Items listed in a dataset
------------

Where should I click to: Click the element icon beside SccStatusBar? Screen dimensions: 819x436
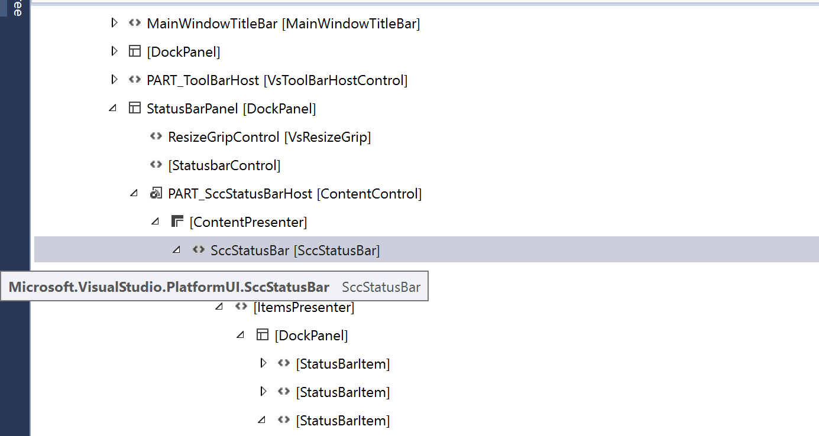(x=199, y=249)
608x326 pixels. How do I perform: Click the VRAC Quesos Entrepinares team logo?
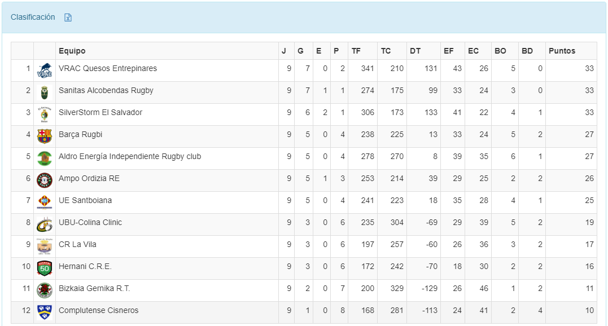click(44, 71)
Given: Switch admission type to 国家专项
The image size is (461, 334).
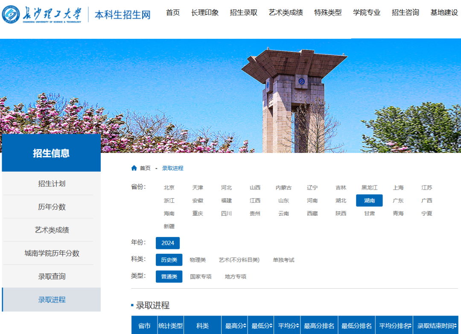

------------

**THE TASK:** Copy out exactly the lines that begin at the line with "608x326 pixels. How" and end at the final line of the entries above. Leave out the pictures.

**RESULT OF THE TASK:**
608x326 pixels. How do I perform: Click the VRAC Quesos Entrepinares team logo?
click(44, 71)
Given: Switch admission type to 国家专项
The image size is (461, 334).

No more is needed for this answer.